I never knew the outfits back then. It’s just as well as E/2/9 was my brother’s unit and finding this out now is very emotional for me. He was often on my mind over there, especially on medevacs as I tried my best to help some other family avoid that damn telegram that devastated mine on 13Sep66 with the news that their son PFC Neil E Riley was killed in Vietnam.

Having the opportunity today to contact several of those Marines on the ground that day and hear that they remember it as intensely as I still do, I now know that we did make a difference for those Marines on the ground. I also know too well the price, not only my own friends with HMM-262 , but all the helicopter crews paid to make that difference as the memories of them are with me today and will be to the day I die.

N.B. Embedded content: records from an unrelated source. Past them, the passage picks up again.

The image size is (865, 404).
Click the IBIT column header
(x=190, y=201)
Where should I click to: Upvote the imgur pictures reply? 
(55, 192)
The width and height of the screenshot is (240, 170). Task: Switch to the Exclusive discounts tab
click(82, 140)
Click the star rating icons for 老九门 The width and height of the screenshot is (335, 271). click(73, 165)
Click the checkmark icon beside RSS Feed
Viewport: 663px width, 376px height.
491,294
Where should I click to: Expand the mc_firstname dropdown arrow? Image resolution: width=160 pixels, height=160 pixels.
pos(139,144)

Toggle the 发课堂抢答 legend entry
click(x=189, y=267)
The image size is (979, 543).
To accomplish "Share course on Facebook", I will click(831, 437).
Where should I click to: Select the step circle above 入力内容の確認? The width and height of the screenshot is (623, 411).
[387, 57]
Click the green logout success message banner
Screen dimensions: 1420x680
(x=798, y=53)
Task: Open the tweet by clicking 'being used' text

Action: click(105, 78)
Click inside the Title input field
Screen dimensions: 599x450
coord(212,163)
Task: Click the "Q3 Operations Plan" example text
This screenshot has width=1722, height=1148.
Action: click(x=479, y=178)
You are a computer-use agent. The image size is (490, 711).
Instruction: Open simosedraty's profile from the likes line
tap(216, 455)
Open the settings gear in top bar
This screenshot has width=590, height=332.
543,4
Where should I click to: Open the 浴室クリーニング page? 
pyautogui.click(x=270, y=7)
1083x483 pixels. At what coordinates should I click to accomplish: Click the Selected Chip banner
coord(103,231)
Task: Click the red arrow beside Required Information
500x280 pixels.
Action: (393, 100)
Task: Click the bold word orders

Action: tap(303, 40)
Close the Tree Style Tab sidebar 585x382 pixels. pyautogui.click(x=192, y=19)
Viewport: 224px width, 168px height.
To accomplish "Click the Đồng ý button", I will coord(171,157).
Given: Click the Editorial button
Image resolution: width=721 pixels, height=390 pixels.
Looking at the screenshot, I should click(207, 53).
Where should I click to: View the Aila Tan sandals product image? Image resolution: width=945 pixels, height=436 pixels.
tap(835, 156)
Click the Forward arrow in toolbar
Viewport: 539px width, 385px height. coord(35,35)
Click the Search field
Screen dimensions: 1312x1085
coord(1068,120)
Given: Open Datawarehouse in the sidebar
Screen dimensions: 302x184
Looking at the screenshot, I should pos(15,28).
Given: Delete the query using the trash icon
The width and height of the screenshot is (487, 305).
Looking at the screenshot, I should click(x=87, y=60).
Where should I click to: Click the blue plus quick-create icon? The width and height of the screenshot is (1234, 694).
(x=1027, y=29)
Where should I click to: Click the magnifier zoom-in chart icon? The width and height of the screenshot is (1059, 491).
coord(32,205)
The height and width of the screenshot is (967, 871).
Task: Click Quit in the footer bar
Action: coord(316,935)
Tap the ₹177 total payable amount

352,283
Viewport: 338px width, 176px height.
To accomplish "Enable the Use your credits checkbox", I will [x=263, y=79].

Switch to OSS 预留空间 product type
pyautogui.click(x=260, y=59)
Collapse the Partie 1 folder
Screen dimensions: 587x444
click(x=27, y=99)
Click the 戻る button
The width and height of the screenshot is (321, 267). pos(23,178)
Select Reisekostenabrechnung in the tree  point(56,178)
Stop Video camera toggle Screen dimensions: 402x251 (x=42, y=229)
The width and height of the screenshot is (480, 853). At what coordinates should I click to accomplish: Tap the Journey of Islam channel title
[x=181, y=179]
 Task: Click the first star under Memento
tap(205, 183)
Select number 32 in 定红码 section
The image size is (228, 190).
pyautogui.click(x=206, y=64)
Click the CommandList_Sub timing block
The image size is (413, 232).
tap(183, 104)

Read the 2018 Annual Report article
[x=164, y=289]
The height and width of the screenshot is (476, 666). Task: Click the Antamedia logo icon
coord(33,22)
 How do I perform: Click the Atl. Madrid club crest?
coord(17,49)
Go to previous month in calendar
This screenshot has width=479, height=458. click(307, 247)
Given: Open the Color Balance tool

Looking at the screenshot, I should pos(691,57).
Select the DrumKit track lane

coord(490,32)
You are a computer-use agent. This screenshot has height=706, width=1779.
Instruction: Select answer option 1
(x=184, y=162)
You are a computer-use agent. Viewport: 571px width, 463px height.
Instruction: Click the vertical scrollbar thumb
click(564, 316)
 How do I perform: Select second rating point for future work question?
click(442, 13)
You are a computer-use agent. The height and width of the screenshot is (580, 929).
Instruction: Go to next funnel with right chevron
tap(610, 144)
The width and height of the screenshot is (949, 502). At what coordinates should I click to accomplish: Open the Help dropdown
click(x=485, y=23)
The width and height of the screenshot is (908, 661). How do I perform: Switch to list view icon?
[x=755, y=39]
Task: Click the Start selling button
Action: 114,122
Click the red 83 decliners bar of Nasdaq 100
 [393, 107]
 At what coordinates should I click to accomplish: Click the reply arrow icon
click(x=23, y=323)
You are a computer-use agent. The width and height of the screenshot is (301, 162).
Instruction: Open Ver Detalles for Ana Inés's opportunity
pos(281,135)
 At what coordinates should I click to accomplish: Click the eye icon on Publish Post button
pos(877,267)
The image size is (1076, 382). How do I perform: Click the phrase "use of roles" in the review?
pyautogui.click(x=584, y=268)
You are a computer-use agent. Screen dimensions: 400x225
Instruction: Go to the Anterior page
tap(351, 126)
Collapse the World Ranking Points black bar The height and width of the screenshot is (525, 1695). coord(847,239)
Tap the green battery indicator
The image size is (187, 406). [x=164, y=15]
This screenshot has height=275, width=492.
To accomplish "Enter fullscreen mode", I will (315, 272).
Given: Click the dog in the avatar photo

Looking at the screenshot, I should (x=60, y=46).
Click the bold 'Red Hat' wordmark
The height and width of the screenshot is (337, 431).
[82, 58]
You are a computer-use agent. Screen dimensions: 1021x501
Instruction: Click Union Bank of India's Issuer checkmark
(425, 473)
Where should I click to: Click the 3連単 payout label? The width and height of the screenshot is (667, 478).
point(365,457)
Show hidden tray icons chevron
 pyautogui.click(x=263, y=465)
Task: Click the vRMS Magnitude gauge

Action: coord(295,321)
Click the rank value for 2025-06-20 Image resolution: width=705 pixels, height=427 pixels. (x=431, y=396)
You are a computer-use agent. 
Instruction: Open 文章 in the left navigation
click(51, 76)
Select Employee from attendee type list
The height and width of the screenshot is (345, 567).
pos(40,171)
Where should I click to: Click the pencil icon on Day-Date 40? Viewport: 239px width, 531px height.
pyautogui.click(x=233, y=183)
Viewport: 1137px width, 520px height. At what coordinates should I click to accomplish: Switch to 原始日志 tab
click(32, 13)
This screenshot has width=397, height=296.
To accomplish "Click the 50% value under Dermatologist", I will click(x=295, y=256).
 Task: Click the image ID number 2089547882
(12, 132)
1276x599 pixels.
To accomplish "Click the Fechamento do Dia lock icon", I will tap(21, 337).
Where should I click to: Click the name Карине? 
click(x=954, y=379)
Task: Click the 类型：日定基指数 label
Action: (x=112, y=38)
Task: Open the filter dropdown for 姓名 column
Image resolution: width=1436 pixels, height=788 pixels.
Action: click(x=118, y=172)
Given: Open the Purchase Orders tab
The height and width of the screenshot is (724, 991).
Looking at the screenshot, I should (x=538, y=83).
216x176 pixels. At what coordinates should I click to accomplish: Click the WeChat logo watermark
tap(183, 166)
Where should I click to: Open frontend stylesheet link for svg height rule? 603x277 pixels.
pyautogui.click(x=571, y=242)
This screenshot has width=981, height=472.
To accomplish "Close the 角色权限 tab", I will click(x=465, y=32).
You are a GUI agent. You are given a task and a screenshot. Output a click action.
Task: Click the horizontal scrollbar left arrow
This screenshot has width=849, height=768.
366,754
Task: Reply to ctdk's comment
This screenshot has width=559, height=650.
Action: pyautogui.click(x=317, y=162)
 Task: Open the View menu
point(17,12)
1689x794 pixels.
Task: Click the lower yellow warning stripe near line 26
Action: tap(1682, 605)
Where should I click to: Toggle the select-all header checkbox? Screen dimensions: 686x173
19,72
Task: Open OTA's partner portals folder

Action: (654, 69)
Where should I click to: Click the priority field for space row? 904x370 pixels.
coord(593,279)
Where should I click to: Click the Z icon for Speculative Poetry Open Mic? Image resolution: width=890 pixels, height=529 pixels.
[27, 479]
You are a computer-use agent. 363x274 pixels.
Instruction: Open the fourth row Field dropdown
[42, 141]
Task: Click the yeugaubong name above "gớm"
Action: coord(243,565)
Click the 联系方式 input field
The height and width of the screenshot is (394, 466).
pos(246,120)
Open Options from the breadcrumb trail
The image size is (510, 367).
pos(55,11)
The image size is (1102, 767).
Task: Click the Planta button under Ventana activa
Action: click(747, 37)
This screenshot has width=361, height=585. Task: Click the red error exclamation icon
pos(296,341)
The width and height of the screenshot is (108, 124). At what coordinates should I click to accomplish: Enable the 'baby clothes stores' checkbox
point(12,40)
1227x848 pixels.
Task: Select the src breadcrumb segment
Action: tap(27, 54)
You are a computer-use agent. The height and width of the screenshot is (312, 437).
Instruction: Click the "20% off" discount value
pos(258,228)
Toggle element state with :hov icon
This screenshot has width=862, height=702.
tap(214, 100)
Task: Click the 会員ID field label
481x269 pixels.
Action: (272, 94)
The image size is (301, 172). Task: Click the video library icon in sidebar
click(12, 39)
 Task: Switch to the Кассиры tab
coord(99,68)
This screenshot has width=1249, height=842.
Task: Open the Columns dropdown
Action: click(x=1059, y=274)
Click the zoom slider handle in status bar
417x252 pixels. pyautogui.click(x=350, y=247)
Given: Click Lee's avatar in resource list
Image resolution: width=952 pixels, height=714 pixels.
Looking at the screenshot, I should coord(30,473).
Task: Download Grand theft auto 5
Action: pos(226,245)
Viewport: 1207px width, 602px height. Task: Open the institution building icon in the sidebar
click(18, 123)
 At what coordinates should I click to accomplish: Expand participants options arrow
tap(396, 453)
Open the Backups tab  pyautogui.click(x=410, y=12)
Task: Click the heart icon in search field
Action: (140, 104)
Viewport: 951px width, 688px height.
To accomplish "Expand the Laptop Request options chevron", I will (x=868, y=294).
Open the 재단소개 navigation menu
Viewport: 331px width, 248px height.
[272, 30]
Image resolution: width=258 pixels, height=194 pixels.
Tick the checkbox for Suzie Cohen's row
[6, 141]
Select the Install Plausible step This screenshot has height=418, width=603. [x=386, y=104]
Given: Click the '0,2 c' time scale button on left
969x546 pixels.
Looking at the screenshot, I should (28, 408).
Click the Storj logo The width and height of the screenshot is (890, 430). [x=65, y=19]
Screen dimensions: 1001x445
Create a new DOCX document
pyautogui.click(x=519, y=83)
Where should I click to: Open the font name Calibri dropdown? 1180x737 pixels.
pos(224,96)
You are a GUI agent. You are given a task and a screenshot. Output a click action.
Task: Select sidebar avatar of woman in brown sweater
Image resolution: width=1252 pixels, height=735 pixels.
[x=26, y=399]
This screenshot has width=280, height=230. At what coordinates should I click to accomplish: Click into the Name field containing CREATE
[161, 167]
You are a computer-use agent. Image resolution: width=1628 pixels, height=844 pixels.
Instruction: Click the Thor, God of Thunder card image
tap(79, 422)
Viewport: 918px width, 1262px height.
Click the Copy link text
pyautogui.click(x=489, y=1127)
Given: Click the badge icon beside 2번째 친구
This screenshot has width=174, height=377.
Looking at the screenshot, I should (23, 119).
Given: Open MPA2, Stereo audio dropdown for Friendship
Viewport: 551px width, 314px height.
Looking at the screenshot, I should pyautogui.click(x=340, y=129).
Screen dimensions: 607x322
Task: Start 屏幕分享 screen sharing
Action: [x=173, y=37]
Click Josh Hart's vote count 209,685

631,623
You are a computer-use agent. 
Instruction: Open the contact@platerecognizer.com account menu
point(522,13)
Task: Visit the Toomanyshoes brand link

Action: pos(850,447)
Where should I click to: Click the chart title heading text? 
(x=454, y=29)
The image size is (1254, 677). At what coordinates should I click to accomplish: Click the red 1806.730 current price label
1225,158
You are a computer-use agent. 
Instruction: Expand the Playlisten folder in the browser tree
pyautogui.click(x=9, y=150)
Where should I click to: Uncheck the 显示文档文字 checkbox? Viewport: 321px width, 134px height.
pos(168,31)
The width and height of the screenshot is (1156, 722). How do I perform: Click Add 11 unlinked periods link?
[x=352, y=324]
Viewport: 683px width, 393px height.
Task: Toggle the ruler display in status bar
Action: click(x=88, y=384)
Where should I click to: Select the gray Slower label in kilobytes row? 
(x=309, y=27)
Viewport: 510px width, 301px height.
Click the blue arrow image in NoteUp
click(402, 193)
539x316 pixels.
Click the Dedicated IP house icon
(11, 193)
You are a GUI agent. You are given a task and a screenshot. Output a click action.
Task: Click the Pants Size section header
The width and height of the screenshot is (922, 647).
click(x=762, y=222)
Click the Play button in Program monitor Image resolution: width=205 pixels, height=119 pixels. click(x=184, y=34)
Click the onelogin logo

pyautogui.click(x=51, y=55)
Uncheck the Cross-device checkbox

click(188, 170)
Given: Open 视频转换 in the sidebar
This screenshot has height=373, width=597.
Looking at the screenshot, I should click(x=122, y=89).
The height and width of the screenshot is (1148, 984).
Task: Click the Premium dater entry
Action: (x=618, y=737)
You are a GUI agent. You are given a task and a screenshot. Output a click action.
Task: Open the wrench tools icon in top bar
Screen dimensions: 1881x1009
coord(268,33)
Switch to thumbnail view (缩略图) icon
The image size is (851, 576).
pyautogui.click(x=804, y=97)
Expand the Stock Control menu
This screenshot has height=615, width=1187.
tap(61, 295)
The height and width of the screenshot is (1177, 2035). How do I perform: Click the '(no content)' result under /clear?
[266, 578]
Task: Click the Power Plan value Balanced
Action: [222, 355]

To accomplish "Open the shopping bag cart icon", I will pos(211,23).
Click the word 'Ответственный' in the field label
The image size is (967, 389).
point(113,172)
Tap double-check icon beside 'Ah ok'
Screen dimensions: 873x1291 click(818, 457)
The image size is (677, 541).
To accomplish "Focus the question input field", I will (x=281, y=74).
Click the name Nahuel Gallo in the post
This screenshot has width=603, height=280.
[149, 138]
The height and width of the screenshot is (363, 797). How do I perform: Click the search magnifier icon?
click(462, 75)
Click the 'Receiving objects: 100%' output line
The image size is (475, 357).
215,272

This day of 25Mar69 that I remember just kept going and turned into night medevac package with Lt. Barton, Lt. Mix, Doc Cavanagh, my gun team of Griffith and Wassinger. Twenty-nine more wounded to load onboard from missions to Jawbreaker F and a nerve-wracking one to LZ Argonne as an AC47 Spooky gunship prevented an overrun with the most impressive firepower I have ever seen on my darkest, scariest night. I can’t say it was the first time I was scared in Vietnam but unlike the other times that just happened and you were in the moment, here we were watching this scene from hell knowing that we would soon descend into the inferno ourselves.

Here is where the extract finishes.